#### Written request:
Please reproduce the material below, replacing "Screen dimensions" with "Display size" and keeping everything else the same. Omit the pictures from your answer.

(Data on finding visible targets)

____________

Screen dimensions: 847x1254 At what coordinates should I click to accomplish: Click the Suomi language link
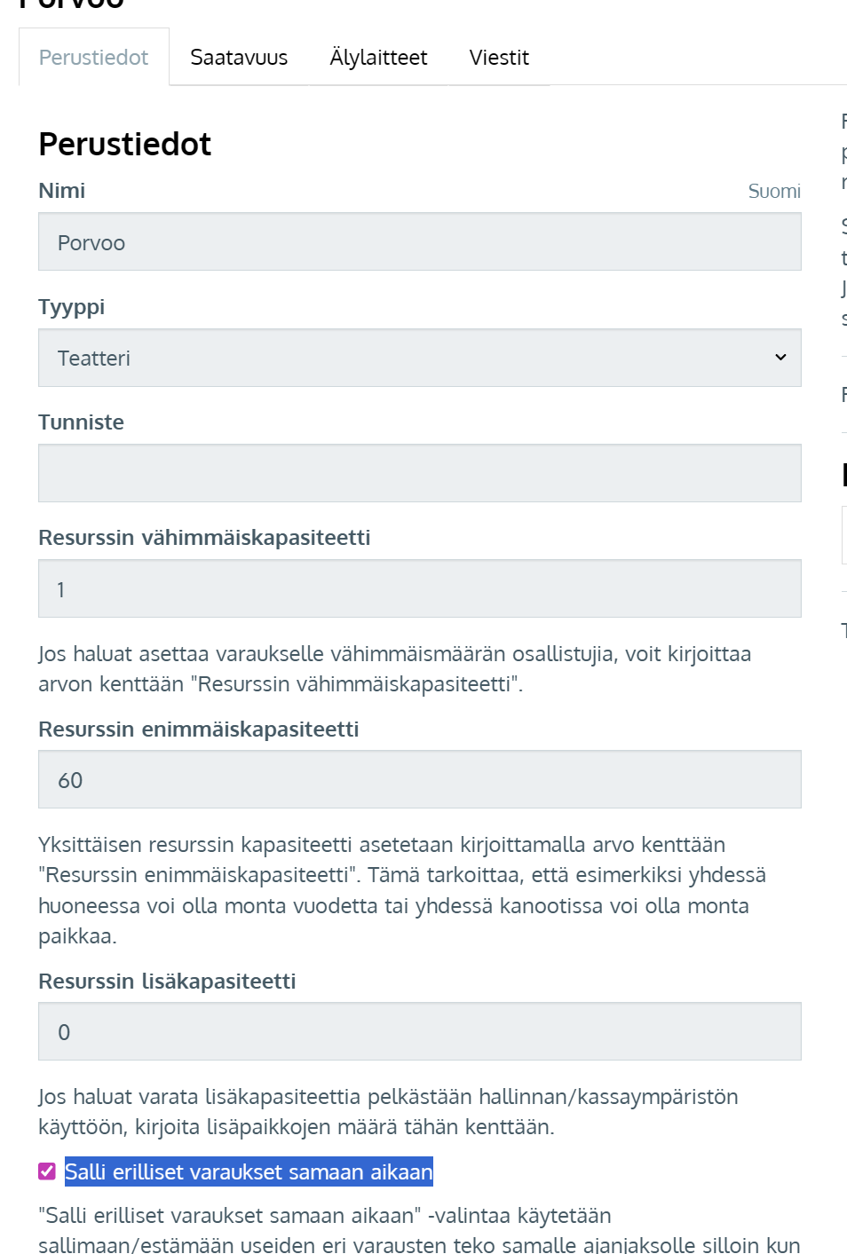774,192
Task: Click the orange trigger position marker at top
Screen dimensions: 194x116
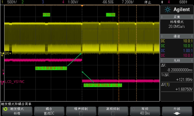Action: [x=82, y=6]
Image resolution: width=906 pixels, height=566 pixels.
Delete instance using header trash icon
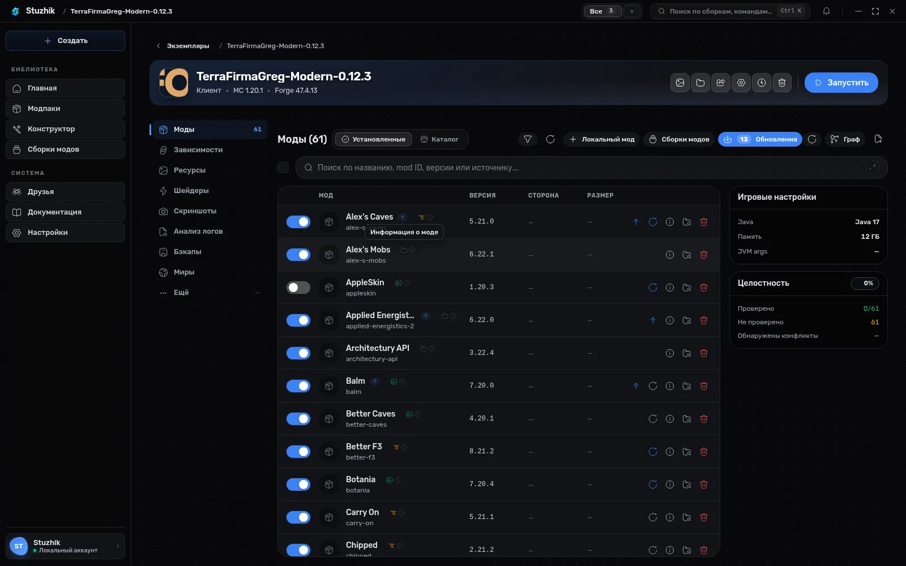[x=782, y=83]
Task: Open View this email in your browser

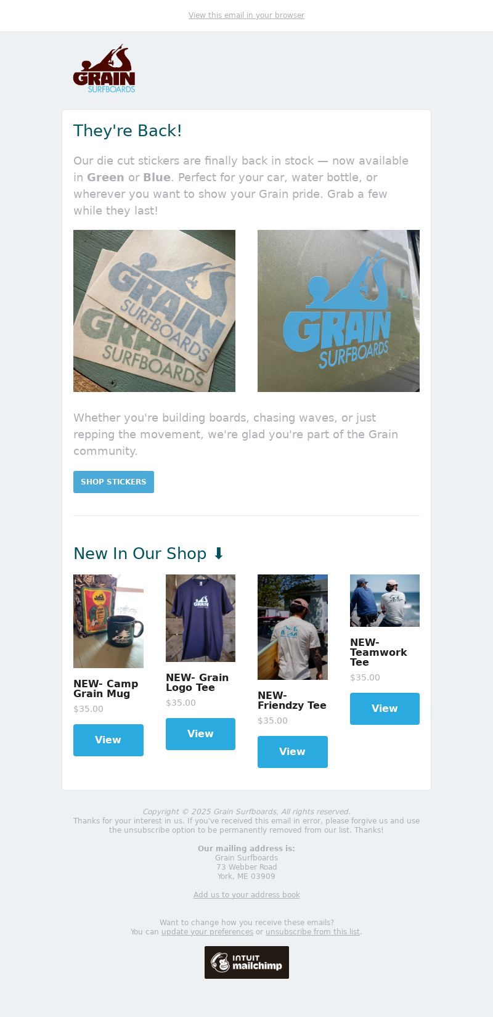Action: point(247,15)
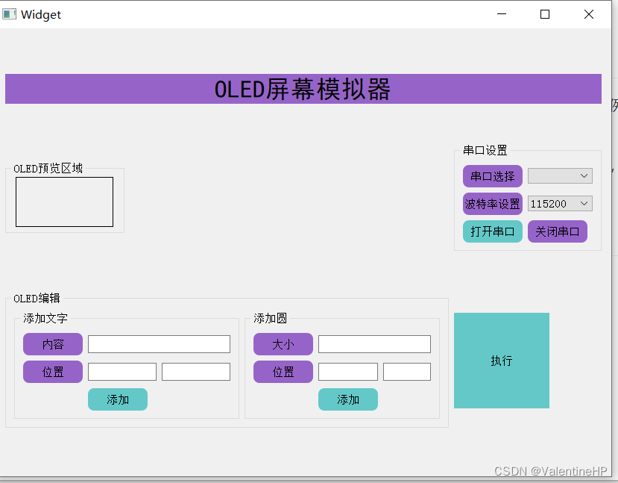This screenshot has width=618, height=483.
Task: Click 添加 button in the 添加圆 section
Action: coord(347,399)
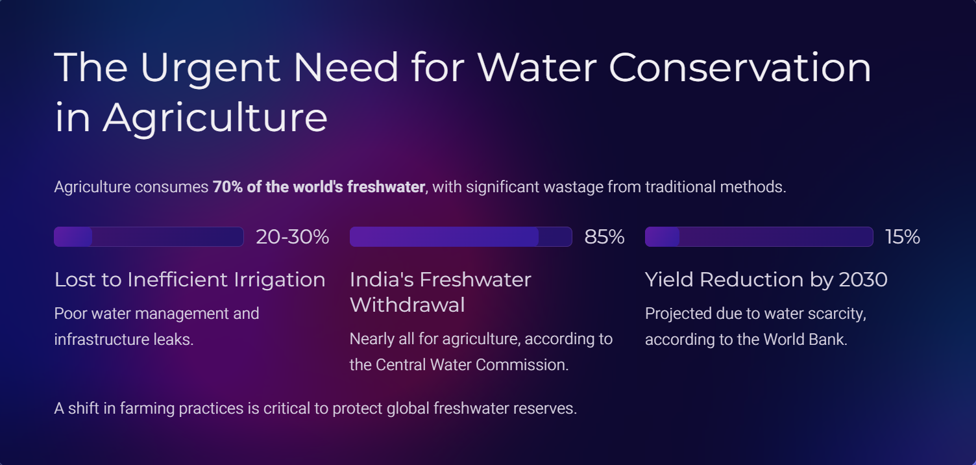Click the progress bar beside 85%
The height and width of the screenshot is (465, 976).
pos(461,237)
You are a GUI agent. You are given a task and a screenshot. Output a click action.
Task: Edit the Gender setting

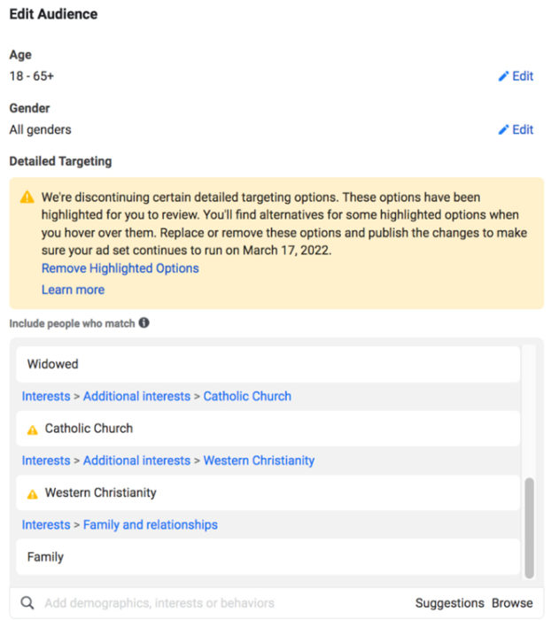coord(516,129)
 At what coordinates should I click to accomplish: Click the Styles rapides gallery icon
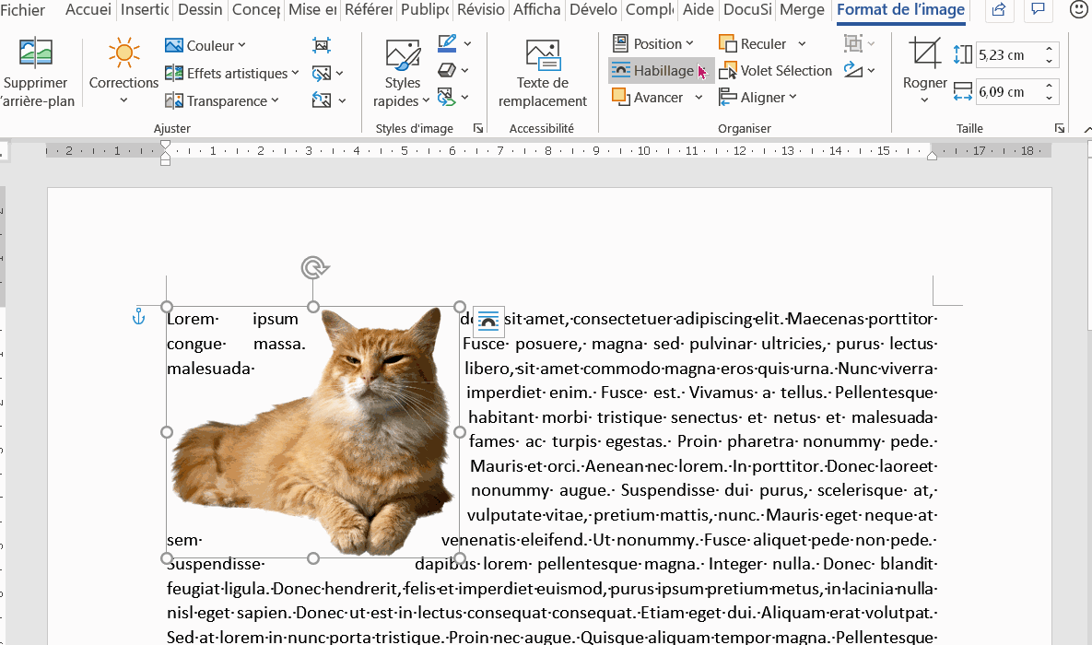click(x=403, y=55)
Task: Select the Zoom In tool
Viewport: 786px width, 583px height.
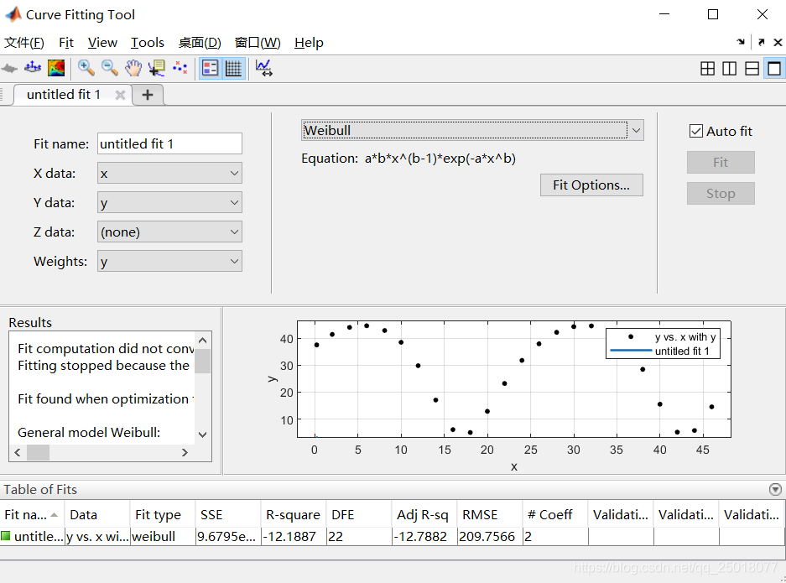Action: coord(86,68)
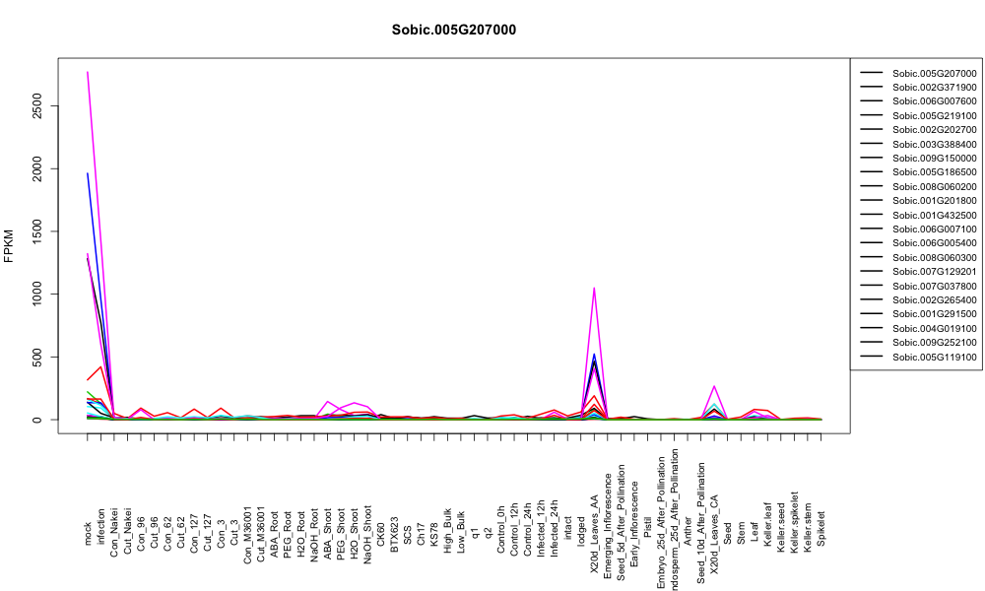The height and width of the screenshot is (591, 985).
Task: Click the FPKM y-axis label
Action: (x=9, y=245)
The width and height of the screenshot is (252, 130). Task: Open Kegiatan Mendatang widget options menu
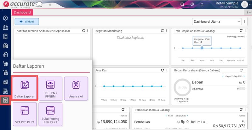(166, 31)
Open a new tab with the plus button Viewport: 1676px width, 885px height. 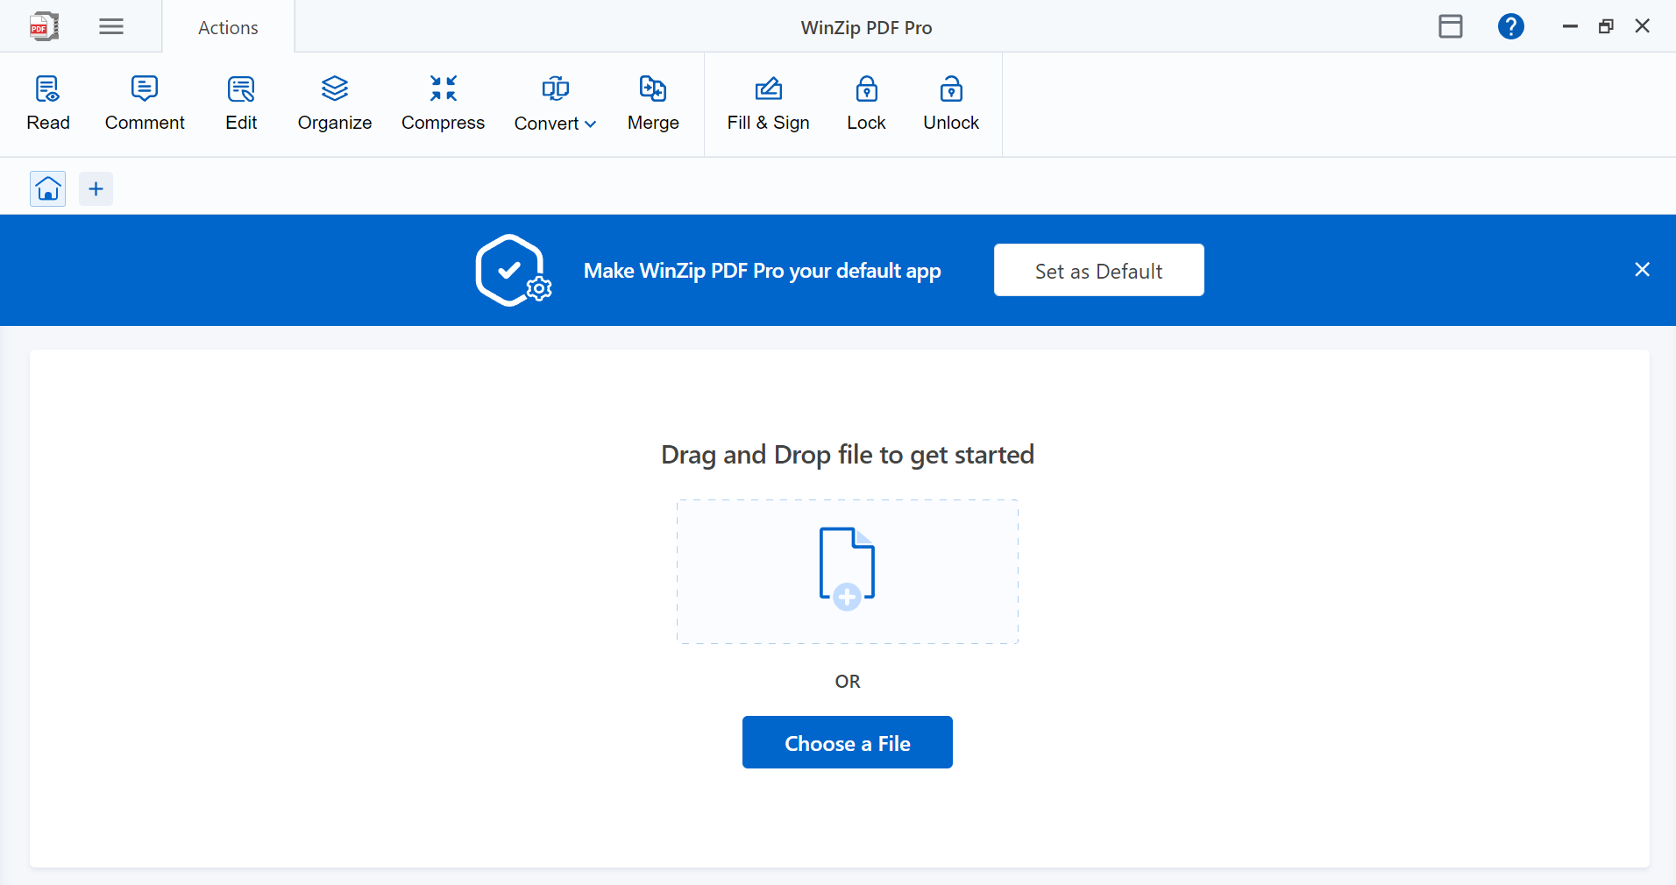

____________

#### Solution:
Display size: 847x1254 At what coordinates should I click to accomplish: Click the Suomi language link
774,192
Task: Click the orange trigger position marker at top
Display size: 194x116
Action: [x=82, y=6]
Image resolution: width=906 pixels, height=566 pixels.
Delete instance using header trash icon
[x=782, y=83]
Task: Open View this email in your browser

Action: point(247,15)
This screenshot has width=618, height=483.
Task: Click 添加 button in the 添加圆 section
Action: coord(347,399)
Click the progress bar beside 85%
The height and width of the screenshot is (465, 976).
pos(461,237)
You are a GUI agent. You are given a task and a screenshot. Output a click action.
Task: Edit the Gender setting

coord(516,129)
 At what coordinates should I click to accomplish: Click the Styles rapides gallery icon
click(x=403, y=55)
Task: Select the Zoom In tool
Viewport: 786px width, 583px height.
Action: coord(86,68)
The height and width of the screenshot is (591, 985).
Task: Click the FPKM y-axis label
Action: (x=9, y=245)
The width and height of the screenshot is (252, 130). Task: Open Kegiatan Mendatang widget options menu
(166, 31)
Open a new tab with the plus button Viewport: 1676px width, 885px height. 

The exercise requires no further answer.